We have subconsciously accepted the narrative that cowboys are white which closes the door for future portrayals of cowboys of color. More mediums today are slowly integrating cowboys of color into the foreground of major motion productions with films like The Hateful Eight or Django Unchained coming to mind. But those roles are few and far between. What makes this lack of acknowledgment so unfortunate is that cowboys of color have had their real-life experiences taken from them and pasted onto a screen to be played by white actors.

RRegardless, of the cowboy’s misrepresentation, people today still want to reinstate the legacy of cowboys of color in history. This push towards representation is found within the cowboy of color community, with real cattle ranchers like 88-year-old Cleveland Walters speaking out about the racism he experienced early in his career. Walters says that if you were not white, you were expected to complete tasks that would nearly kill you. He was told by his boss to physically hold down wild, bucking cows while his white counterpart only had to brand the cattle. Essentially, the Black people were doing all of the “dirty work” as he put it.

Then you have young artists like Brad Trent who uses photography to celebrate the lives of members of The Federation of Black Cowboys. The photos are stunning and my favorite one is a Black and white portrait of a Black, female cattle rancher; Her heavy and tasseled leather jacket, long locks, and wide-brimmed cowboy hat make her look fearless and powerful — both of which she probably is. Trent says that his work is devoted to

“…telling the true story of Black cowboys’ heritage while providing educational opportunities for local youth to learn from the values and traditions of cowboy life”

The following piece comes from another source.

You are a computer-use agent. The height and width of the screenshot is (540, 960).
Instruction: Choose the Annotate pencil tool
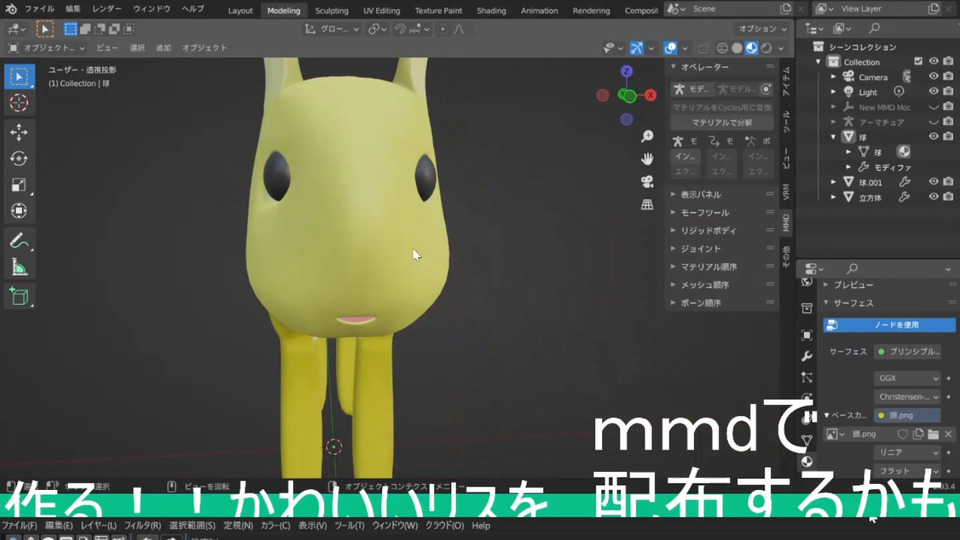coord(19,241)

a statement that is a testimony to why exposure to cowboys of color is so instrumental. Cowboys of color have been treated as less than white cowboys, and yet, they persisted. And their persistence is still within every person who is a descendant of a cowboy of color but may never know it.

Photography by Brad Trent

No matter the hardship or mistreatment, cowboys of color constantly rise to the occasion. Their stories reflect true courage because despite the deep-rooted racism that traveled west with the railway, they traveled bravely into the the unknown. These are the stories that Hollywood chooses to ignore. Pretending that all cowboys are white is a conscious way to block out the decades of racism faced by cowboys of color and erase their heroism.

Western-themed media is unquestionably here to stay, so I think it’s time that Americans finally question why most of the cowboys they see on-screen are white.